Copy out each line of the material below with no changes.

Start of GIVEN RECORDS

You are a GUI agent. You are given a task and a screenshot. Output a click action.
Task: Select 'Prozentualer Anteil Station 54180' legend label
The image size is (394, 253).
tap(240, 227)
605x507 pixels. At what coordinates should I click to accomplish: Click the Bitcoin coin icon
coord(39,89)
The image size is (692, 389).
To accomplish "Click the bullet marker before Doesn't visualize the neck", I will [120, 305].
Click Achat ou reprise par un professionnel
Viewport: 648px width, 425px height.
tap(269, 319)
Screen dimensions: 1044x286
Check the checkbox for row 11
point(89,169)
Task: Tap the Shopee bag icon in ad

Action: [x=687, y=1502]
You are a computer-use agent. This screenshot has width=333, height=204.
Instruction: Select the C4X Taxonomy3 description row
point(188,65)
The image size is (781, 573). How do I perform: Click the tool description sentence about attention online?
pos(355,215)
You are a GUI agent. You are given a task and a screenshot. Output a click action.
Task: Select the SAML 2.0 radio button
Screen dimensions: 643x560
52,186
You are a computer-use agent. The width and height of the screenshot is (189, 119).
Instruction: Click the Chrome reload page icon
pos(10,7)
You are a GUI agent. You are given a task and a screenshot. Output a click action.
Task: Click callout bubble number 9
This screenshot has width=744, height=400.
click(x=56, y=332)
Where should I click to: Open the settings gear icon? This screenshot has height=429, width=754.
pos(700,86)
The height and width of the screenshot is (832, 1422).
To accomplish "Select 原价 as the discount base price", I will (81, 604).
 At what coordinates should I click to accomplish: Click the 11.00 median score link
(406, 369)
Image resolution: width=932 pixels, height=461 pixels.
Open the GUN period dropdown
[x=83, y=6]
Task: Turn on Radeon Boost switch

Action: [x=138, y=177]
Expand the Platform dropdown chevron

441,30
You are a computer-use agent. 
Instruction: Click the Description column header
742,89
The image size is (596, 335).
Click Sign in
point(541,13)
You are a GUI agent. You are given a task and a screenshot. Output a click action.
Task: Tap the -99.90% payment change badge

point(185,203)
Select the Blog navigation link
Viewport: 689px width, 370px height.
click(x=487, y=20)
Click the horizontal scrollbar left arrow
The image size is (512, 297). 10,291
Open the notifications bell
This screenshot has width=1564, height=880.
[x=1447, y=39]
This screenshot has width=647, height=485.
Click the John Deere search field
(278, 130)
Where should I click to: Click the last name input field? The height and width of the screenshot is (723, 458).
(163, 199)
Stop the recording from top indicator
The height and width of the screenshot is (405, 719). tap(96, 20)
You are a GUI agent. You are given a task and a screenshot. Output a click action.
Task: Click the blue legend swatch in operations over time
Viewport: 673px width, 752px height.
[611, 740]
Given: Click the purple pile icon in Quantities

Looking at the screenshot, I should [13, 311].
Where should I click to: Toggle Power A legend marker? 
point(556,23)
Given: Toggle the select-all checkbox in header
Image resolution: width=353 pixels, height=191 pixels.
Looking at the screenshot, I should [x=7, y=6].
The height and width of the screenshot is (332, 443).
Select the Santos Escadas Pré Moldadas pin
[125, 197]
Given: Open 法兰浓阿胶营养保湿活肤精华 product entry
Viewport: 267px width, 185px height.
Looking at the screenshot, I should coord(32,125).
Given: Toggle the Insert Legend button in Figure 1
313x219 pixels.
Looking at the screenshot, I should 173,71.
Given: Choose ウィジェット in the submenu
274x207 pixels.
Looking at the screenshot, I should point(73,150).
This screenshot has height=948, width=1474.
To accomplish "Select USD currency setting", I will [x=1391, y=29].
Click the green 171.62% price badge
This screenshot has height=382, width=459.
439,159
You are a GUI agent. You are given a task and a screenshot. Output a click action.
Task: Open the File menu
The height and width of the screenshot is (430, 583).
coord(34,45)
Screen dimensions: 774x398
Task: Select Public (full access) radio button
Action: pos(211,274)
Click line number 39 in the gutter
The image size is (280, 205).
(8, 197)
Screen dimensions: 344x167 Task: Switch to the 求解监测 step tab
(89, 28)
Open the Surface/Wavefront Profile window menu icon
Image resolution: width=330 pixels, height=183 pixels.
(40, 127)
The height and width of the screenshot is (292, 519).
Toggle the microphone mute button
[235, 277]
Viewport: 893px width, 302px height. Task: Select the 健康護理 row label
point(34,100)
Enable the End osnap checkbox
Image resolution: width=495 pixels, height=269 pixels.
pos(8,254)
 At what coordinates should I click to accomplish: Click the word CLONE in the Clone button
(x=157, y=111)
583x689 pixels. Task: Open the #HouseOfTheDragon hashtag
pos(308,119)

End of GIVEN RECORDS

▸ **SOLUTION TO THIS PROBLEM**
You are a GUI agent. You are given a task and a screenshot. Output a click action.
Task: Select 'Prozentualer Anteil Station 54180' legend label
The image size is (394, 253).
tap(240, 227)
605x507 pixels. At what coordinates should I click to accomplish: Click the Bitcoin coin icon
coord(39,89)
The image size is (692, 389).
To accomplish "Click the bullet marker before Doesn't visualize the neck", I will [120, 305].
Click Achat ou reprise par un professionnel
Viewport: 648px width, 425px height.
tap(269, 319)
Screen dimensions: 1044x286
Check the checkbox for row 11
point(89,169)
Task: Tap the Shopee bag icon in ad

Action: [x=687, y=1502]
You are a computer-use agent. This screenshot has width=333, height=204.
Instruction: Select the C4X Taxonomy3 description row
point(188,65)
The image size is (781, 573). How do I perform: Click the tool description sentence about attention online?
pos(355,215)
You are a GUI agent. You are given a task and a screenshot. Output a click action.
Task: Select the SAML 2.0 radio button
Screen dimensions: 643x560
52,186
You are a computer-use agent. The width and height of the screenshot is (189, 119).
Instruction: Click the Chrome reload page icon
pos(10,7)
You are a GUI agent. You are given a task and a screenshot. Output a click action.
Task: Click callout bubble number 9
This screenshot has width=744, height=400.
click(x=56, y=332)
Where should I click to: Open the settings gear icon? This screenshot has height=429, width=754.
pos(700,86)
The height and width of the screenshot is (832, 1422).
To accomplish "Select 原价 as the discount base price", I will (81, 604).
 At what coordinates should I click to accomplish: Click the 11.00 median score link
(406, 369)
Image resolution: width=932 pixels, height=461 pixels.
Open the GUN period dropdown
[x=83, y=6]
Task: Turn on Radeon Boost switch

Action: [x=138, y=177]
Expand the Platform dropdown chevron

441,30
You are a computer-use agent. 
Instruction: Click the Description column header
742,89
The image size is (596, 335).
Click Sign in
point(541,13)
You are a GUI agent. You are given a task and a screenshot. Output a click action.
Task: Tap the -99.90% payment change badge

point(185,203)
Select the Blog navigation link
Viewport: 689px width, 370px height.
click(x=487, y=20)
Click the horizontal scrollbar left arrow
The image size is (512, 297). 10,291
Open the notifications bell
This screenshot has width=1564, height=880.
[x=1447, y=39]
This screenshot has width=647, height=485.
Click the John Deere search field
(278, 130)
Where should I click to: Click the last name input field? The height and width of the screenshot is (723, 458).
(163, 199)
Stop the recording from top indicator
The height and width of the screenshot is (405, 719). tap(96, 20)
You are a GUI agent. You are given a task and a screenshot. Output a click action.
Task: Click the blue legend swatch in operations over time
Viewport: 673px width, 752px height.
[611, 740]
Given: Click the purple pile icon in Quantities

Looking at the screenshot, I should [13, 311].
Where should I click to: Toggle Power A legend marker? 
point(556,23)
Given: Toggle the select-all checkbox in header
Image resolution: width=353 pixels, height=191 pixels.
Looking at the screenshot, I should [x=7, y=6].
The height and width of the screenshot is (332, 443).
Select the Santos Escadas Pré Moldadas pin
[125, 197]
Given: Open 法兰浓阿胶营养保湿活肤精华 product entry
Viewport: 267px width, 185px height.
Looking at the screenshot, I should coord(32,125).
Given: Toggle the Insert Legend button in Figure 1
313x219 pixels.
Looking at the screenshot, I should 173,71.
Given: Choose ウィジェット in the submenu
274x207 pixels.
Looking at the screenshot, I should point(73,150).
This screenshot has height=948, width=1474.
To accomplish "Select USD currency setting", I will [x=1391, y=29].
Click the green 171.62% price badge
This screenshot has height=382, width=459.
439,159
You are a GUI agent. You are given a task and a screenshot. Output a click action.
Task: Open the File menu
The height and width of the screenshot is (430, 583).
coord(34,45)
Screen dimensions: 774x398
Task: Select Public (full access) radio button
Action: pos(211,274)
Click line number 39 in the gutter
The image size is (280, 205).
(8, 197)
Screen dimensions: 344x167 Task: Switch to the 求解监测 step tab
(89, 28)
Open the Surface/Wavefront Profile window menu icon
Image resolution: width=330 pixels, height=183 pixels.
(40, 127)
The height and width of the screenshot is (292, 519).
Toggle the microphone mute button
[235, 277]
Viewport: 893px width, 302px height. Task: Select the 健康護理 row label
point(34,100)
Enable the End osnap checkbox
Image resolution: width=495 pixels, height=269 pixels.
pos(8,254)
 At what coordinates should I click to accomplish: Click the word CLONE in the Clone button
(x=157, y=111)
583x689 pixels. Task: Open the #HouseOfTheDragon hashtag
pos(308,119)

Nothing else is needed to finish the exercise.